Task
At the line containing "330x228 pixels. How", begin an exact copy, and continue through the last line of the entries below. Leave out any pictures.
----- Data extract -----
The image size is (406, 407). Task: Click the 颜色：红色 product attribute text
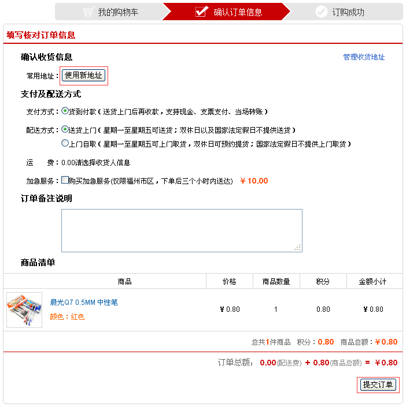[x=67, y=317]
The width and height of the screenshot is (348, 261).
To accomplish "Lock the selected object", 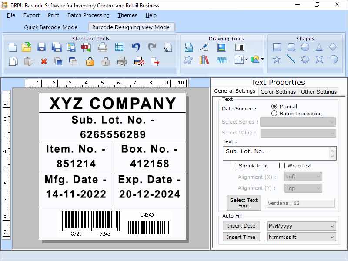I will [x=90, y=61].
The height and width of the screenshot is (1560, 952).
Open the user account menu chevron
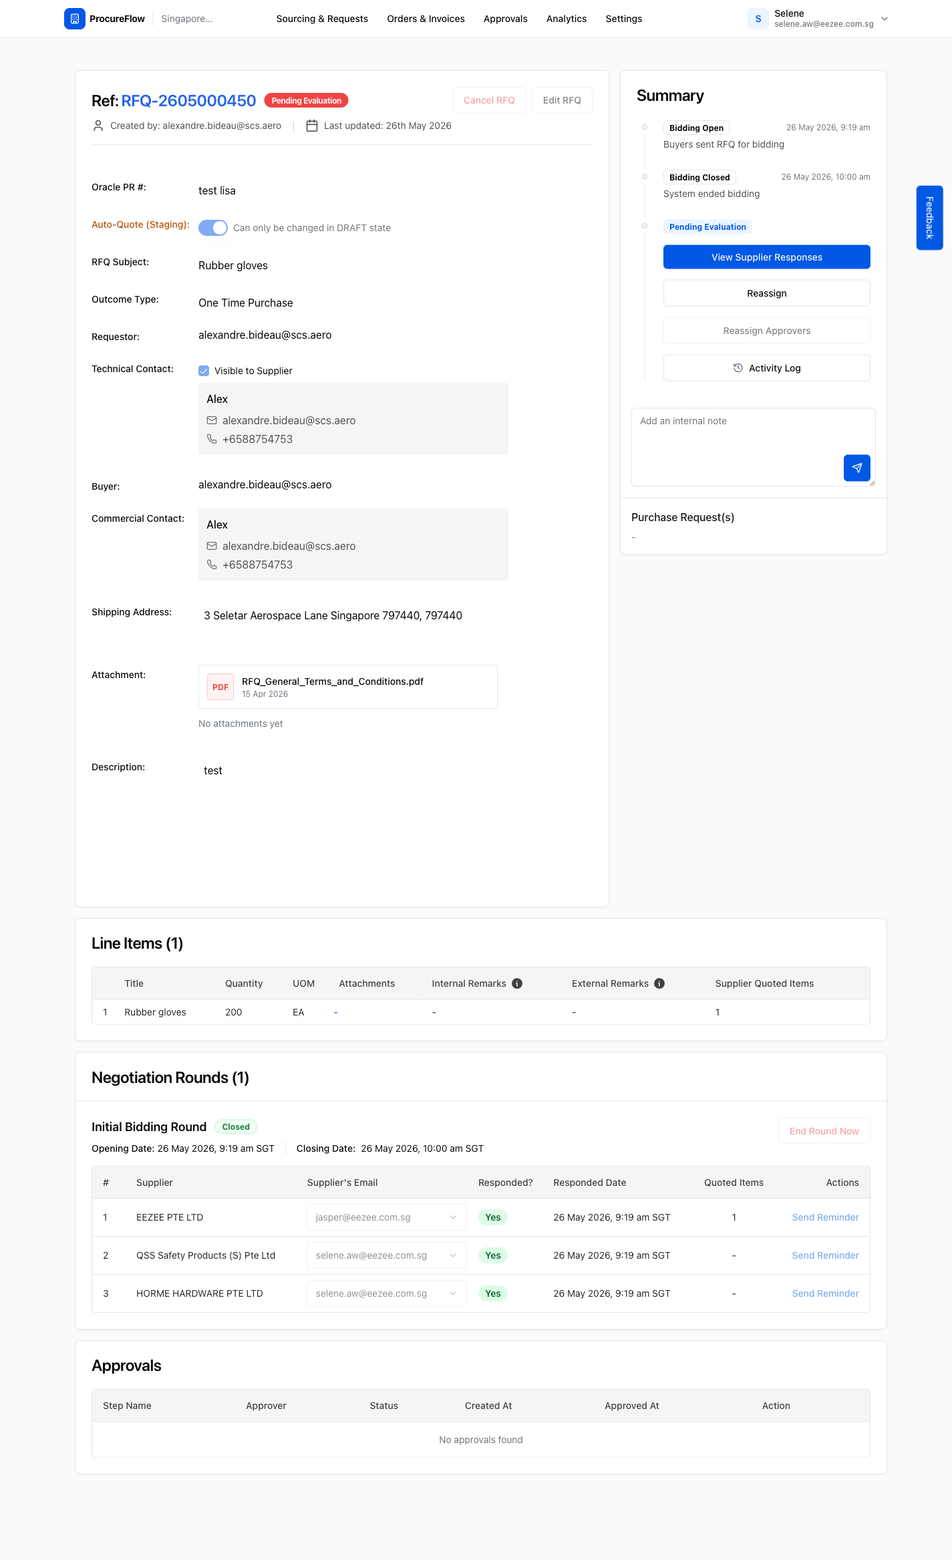coord(885,19)
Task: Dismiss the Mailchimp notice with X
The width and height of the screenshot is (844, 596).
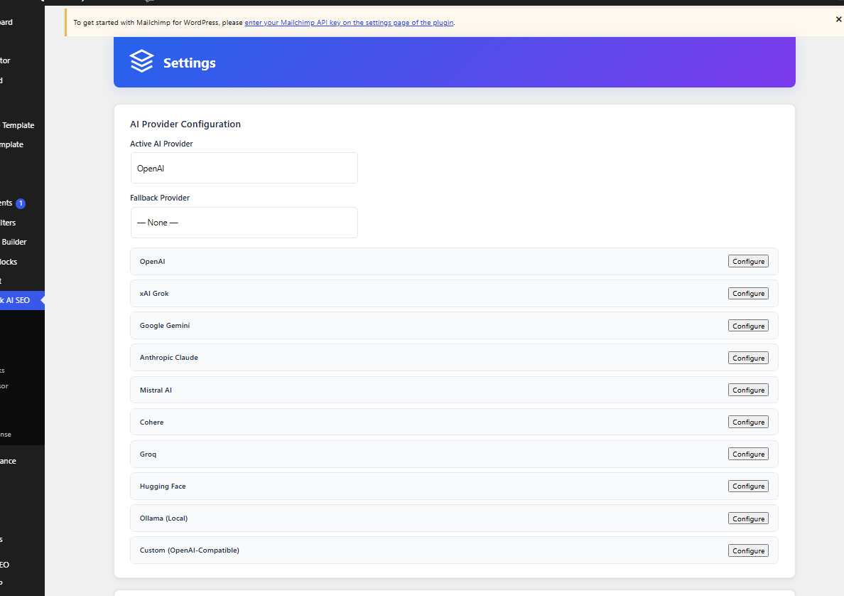Action: click(838, 19)

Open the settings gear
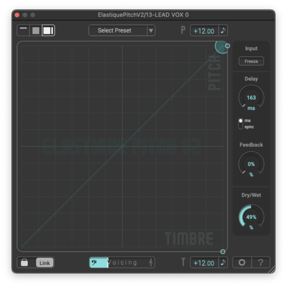click(242, 263)
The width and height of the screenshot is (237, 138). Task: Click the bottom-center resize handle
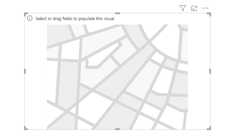[117, 129]
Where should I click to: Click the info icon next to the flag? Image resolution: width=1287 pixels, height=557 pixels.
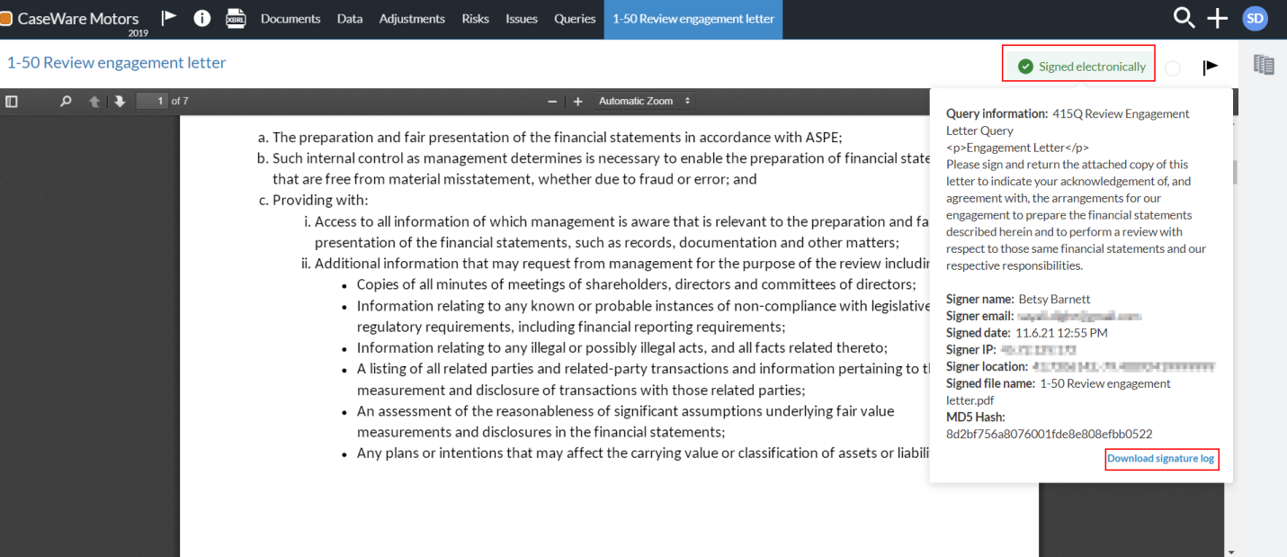click(201, 18)
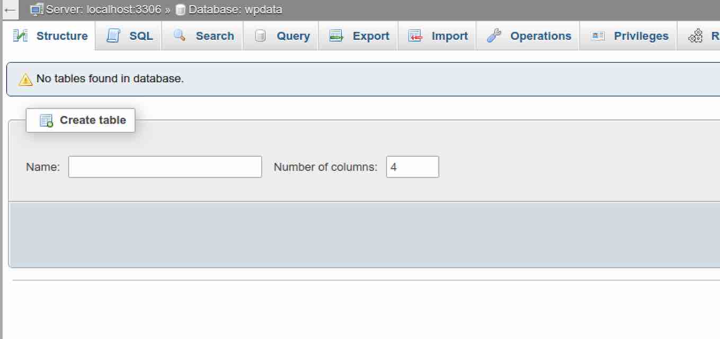
Task: Click the Privileges icon
Action: [x=598, y=36]
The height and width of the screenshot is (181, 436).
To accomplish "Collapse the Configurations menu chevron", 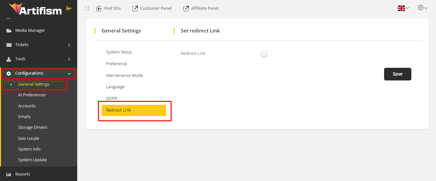I will (x=69, y=74).
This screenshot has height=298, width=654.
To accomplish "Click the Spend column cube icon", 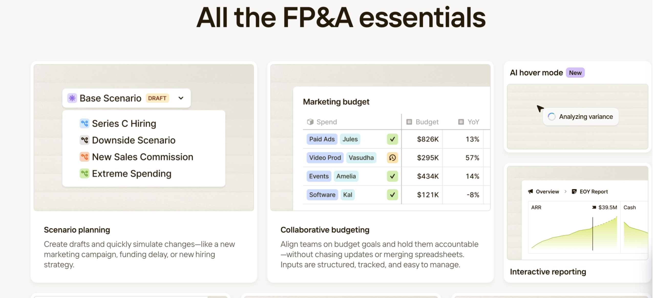I will point(310,122).
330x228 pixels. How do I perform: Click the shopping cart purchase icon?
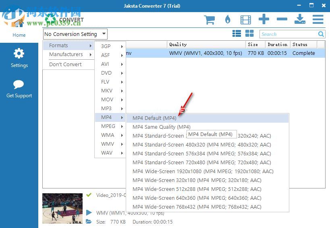point(209,19)
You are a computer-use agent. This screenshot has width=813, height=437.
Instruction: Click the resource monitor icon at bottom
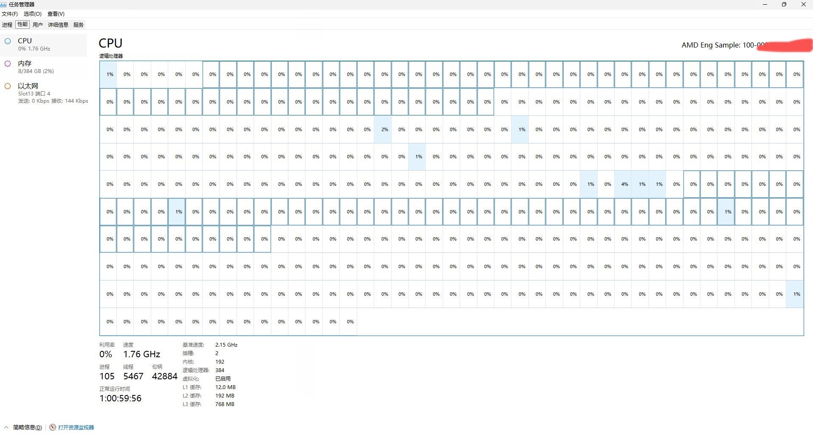coord(53,427)
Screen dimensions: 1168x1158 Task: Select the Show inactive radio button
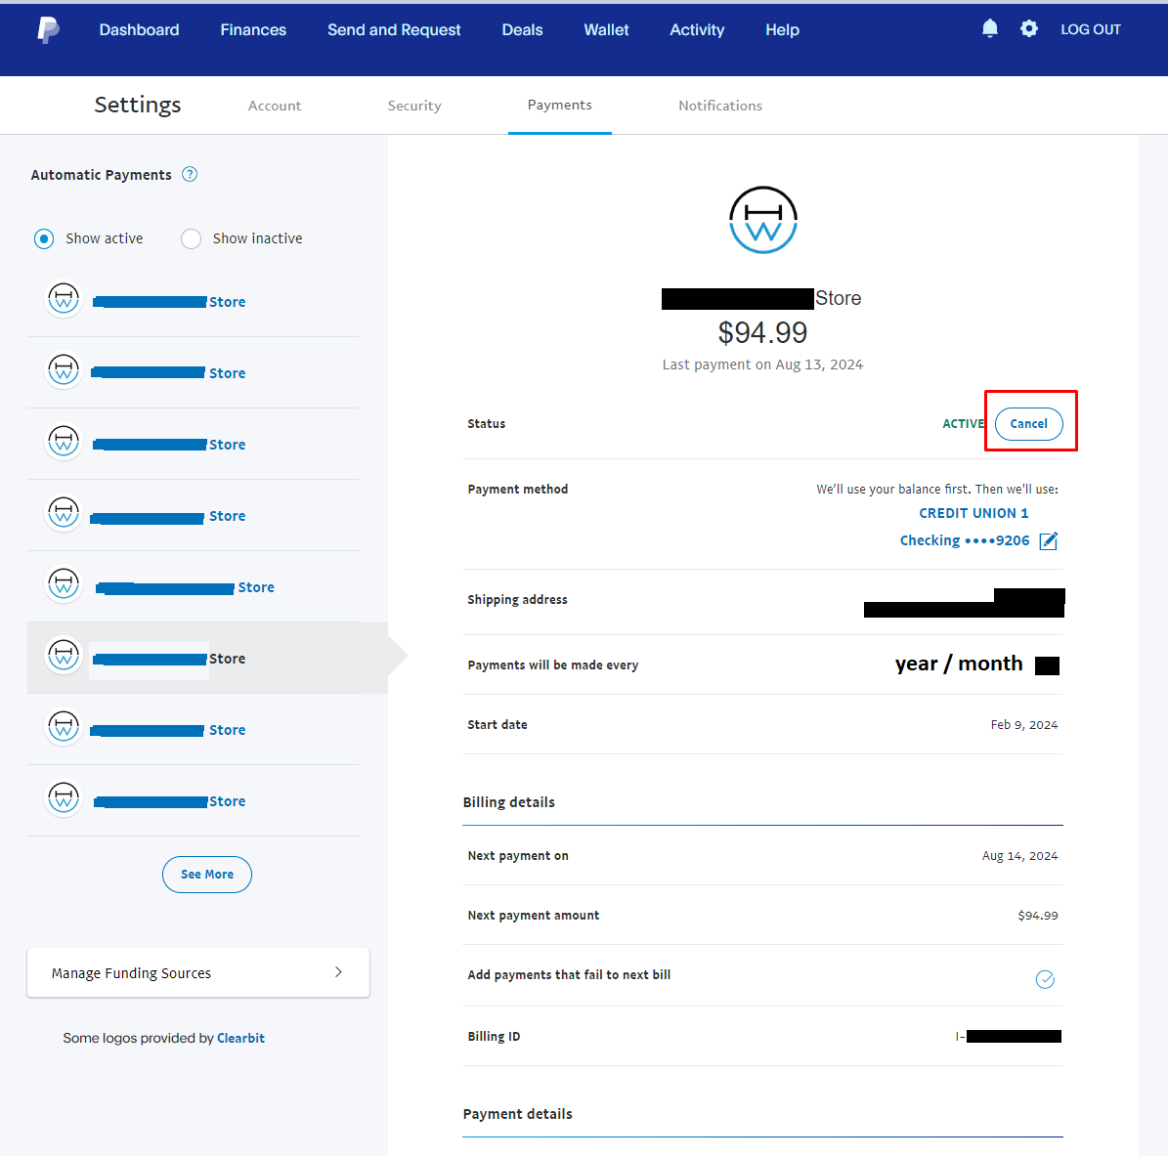pos(192,239)
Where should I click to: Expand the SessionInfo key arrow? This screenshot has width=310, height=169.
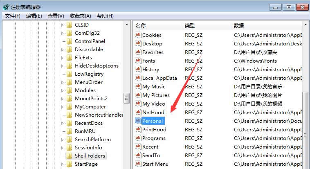tap(63, 148)
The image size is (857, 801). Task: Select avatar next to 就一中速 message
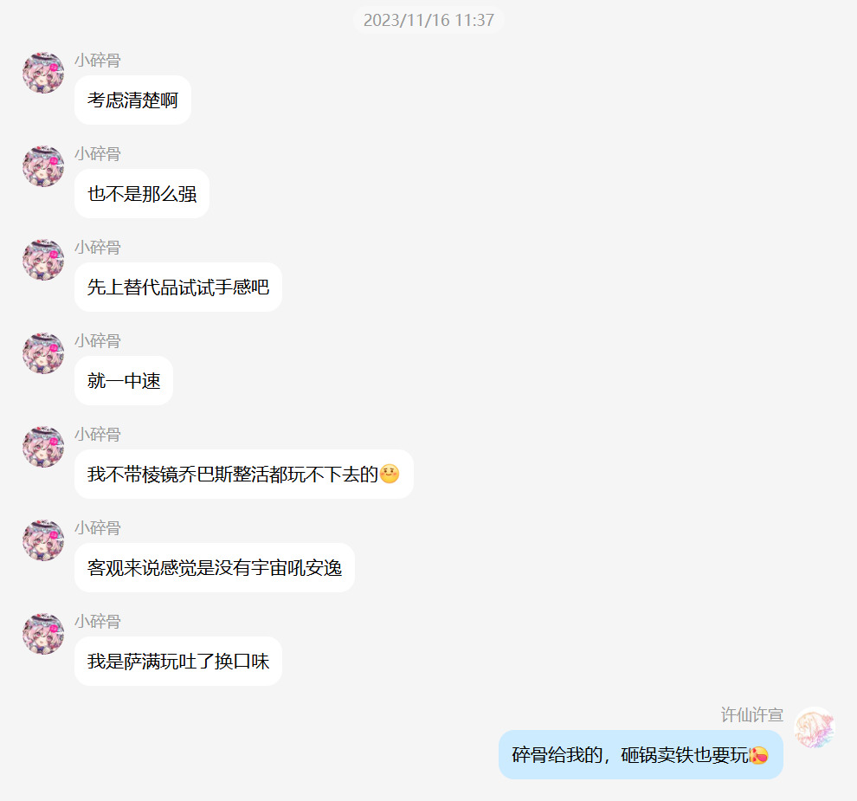coord(43,353)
-----
Solved exercise
330x228 pixels. How do I perform: Click the shopping cart purchase icon?
point(209,19)
You are a computer-use agent. This screenshot has width=813, height=437.
Instruction: Click the resource monitor icon at bottom
coord(53,427)
Screen dimensions: 1168x1158 Task: Select the Show inactive radio button
pos(192,239)
Where should I click to: Expand the SessionInfo key arrow? This screenshot has width=310, height=169.
tap(63, 148)
The image size is (857, 801). Task: Select avatar next to 就一中速 message
coord(43,353)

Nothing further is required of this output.